1 post tagged “gifts”
I bet most of you came because you saw the FREE GIFTS thing huh? XD!
I'm not lying tho, haha:
For the first fivepeople that reply to me and re-post this challenge, I will send you something. It might be something I've made, or something cool from my hidden stash, it might be a mix CD, a book I think you will enjoy, or something else that is awesome. Whatever it is, I promise that I will get it to you in 365 days or fewer. The only thing you need to do in order to participate is to be one of the first five to reply to this, AND post this very same thing on YOUR Vox - cause it's fun to give to people.

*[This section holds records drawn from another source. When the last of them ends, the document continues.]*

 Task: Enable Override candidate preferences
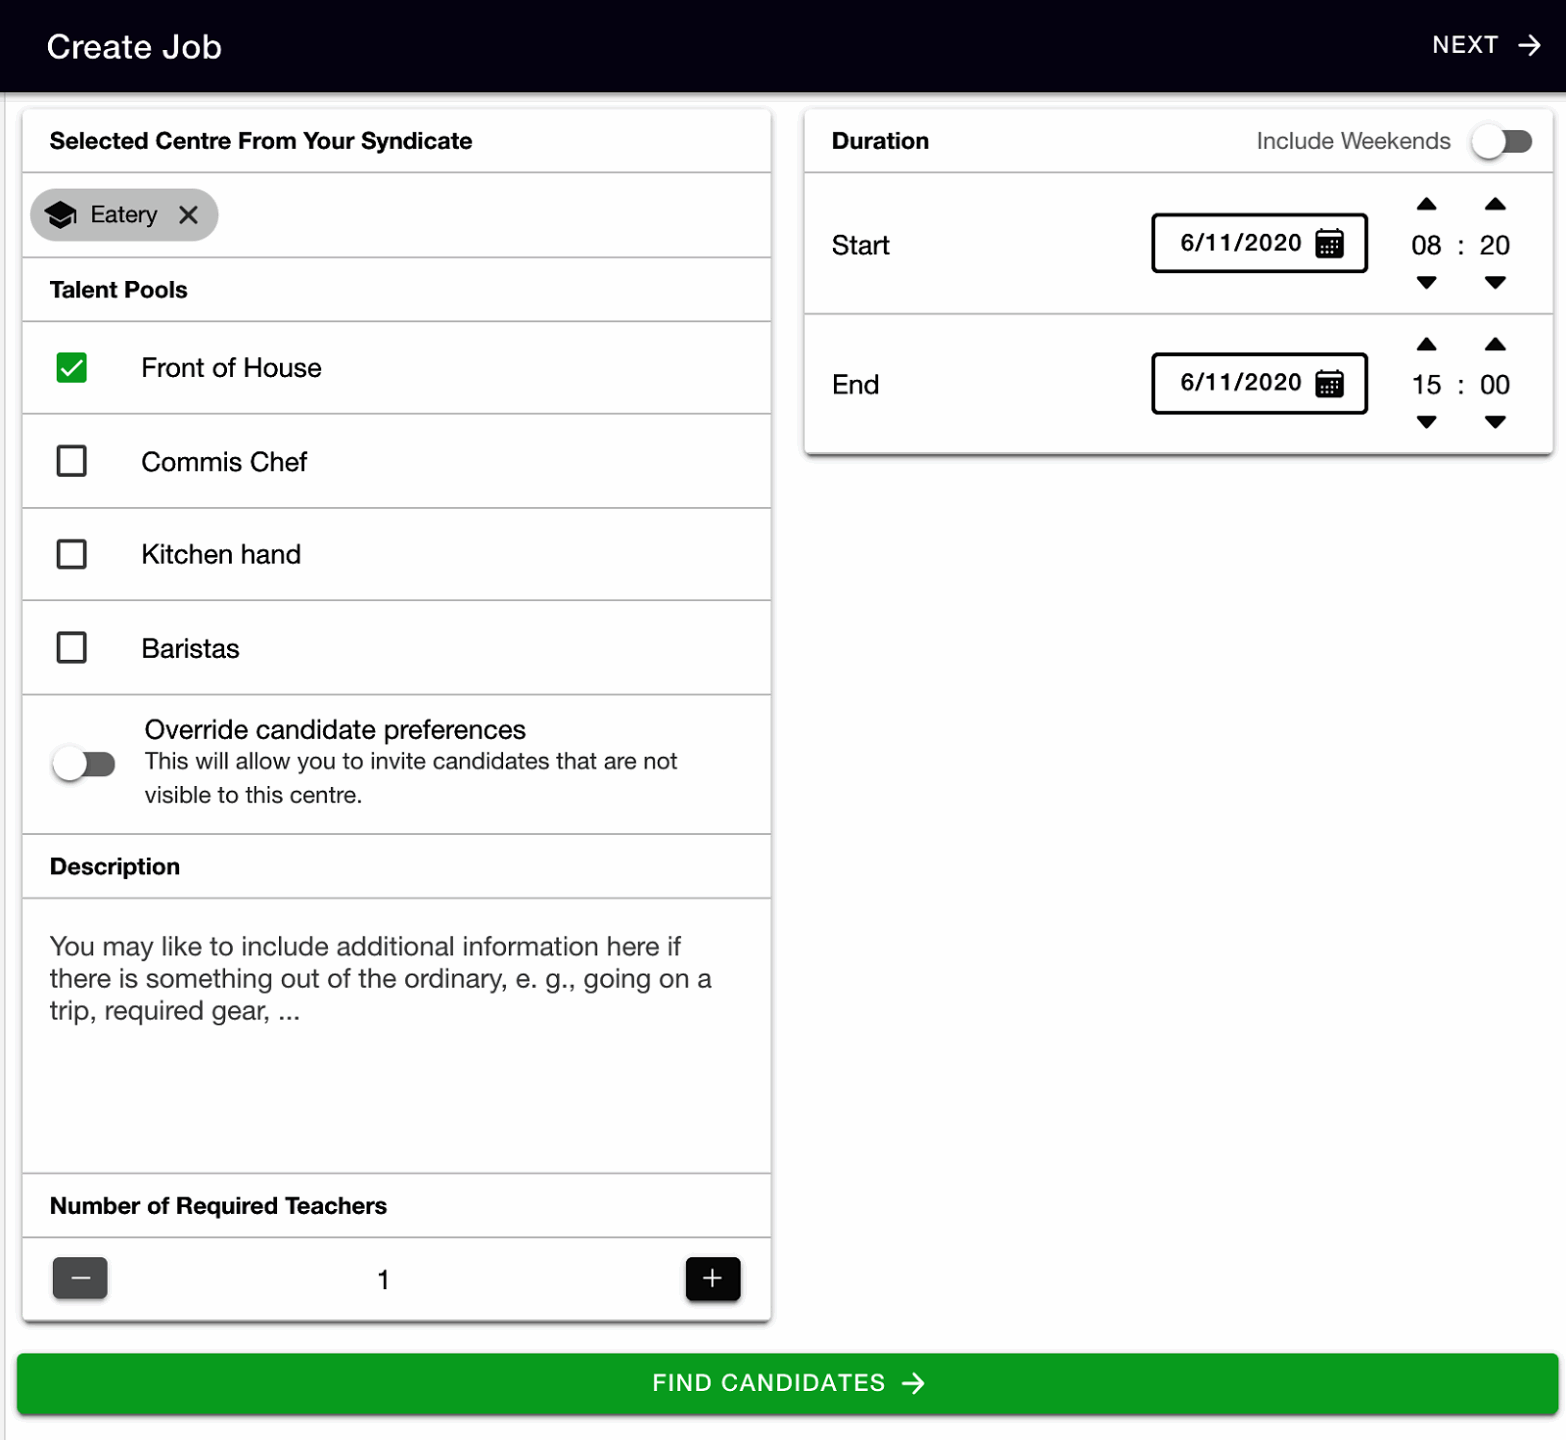point(85,763)
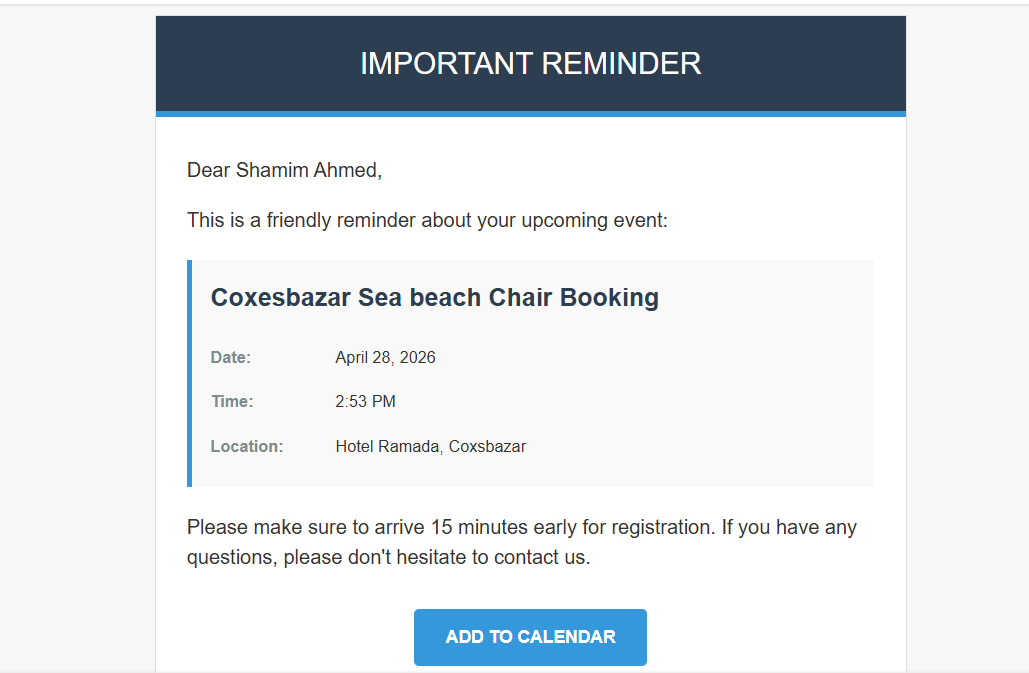This screenshot has height=673, width=1029.
Task: Click "Coxsbazar" in the location value
Action: [x=487, y=447]
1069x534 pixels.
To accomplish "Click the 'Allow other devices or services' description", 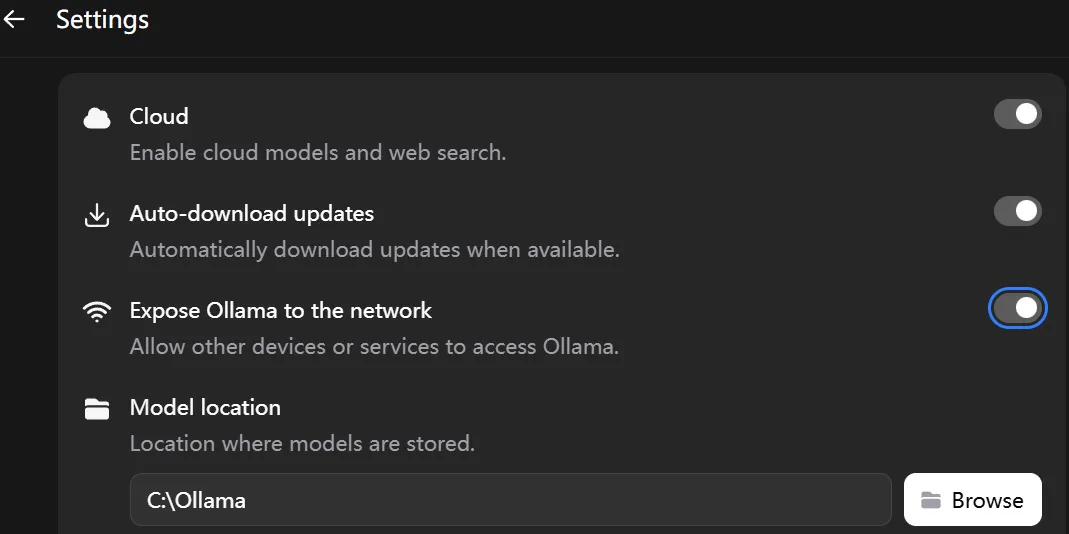I will tap(375, 347).
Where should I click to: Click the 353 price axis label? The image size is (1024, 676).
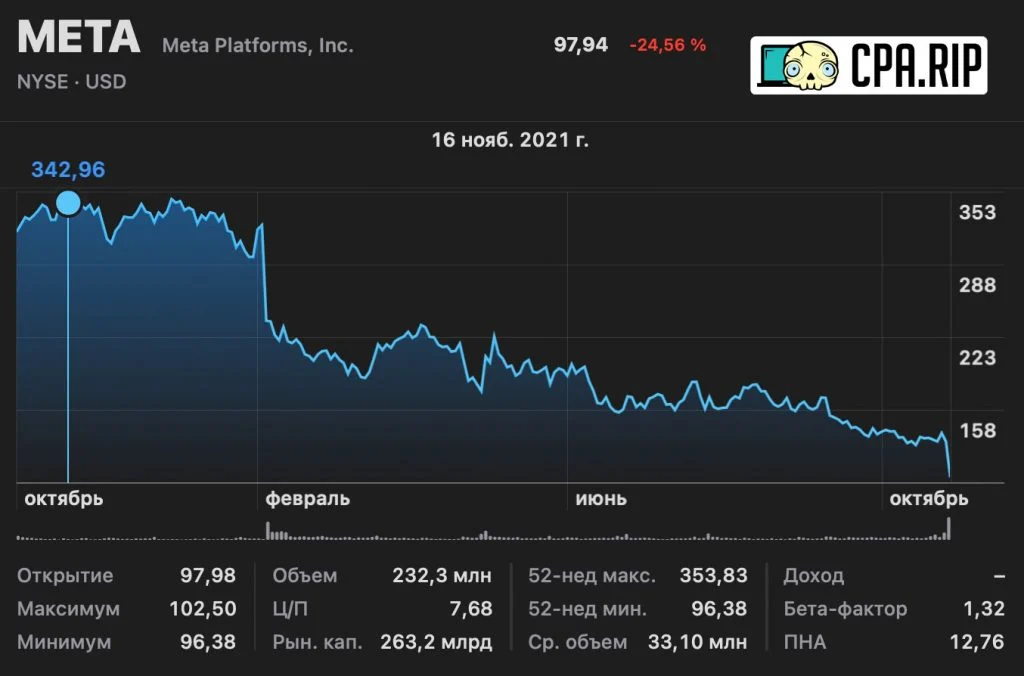pyautogui.click(x=977, y=212)
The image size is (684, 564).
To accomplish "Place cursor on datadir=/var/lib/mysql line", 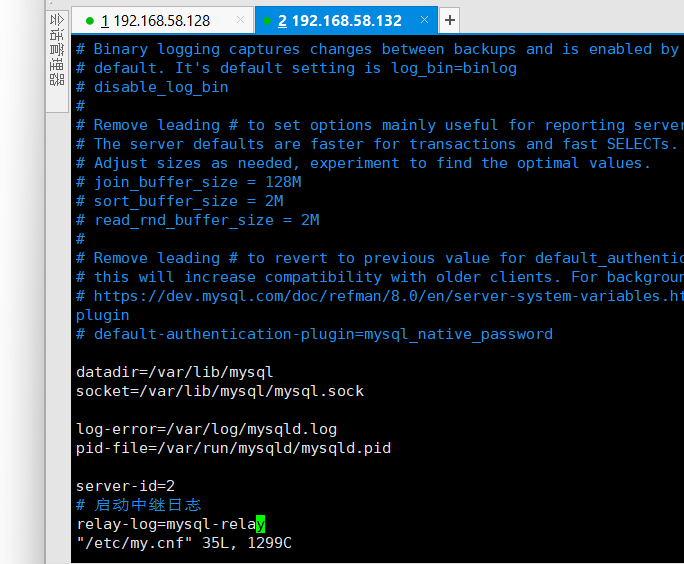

Since most of you don't have vox and are most likely reading this on facebook, just leave a comment there :) but you do have to repost it on facebook or wherever....SOMEWHERE and spread it around :D because it's fun to give people things ^^
I'll put up a finalized list in a later post :)
So how are things with Rissa? Things are not all that well. This is a pretty long post, so I split it up.
Language is not my forte?
I don't really know to do right now. I wa s really excited to take Chinese 4A. I love Chinese...there is something in the power of being able to speak and write the hardest language on the planet. HAHA. I mean I used to hate going to Chinese School, but there came a point in freshman year of high school, where I went to class, and I was like "omigosh I get this!! I can remember these words!" It all kinda came together, and I started to enjoy chinese school a lot more, even though I might not have shown it.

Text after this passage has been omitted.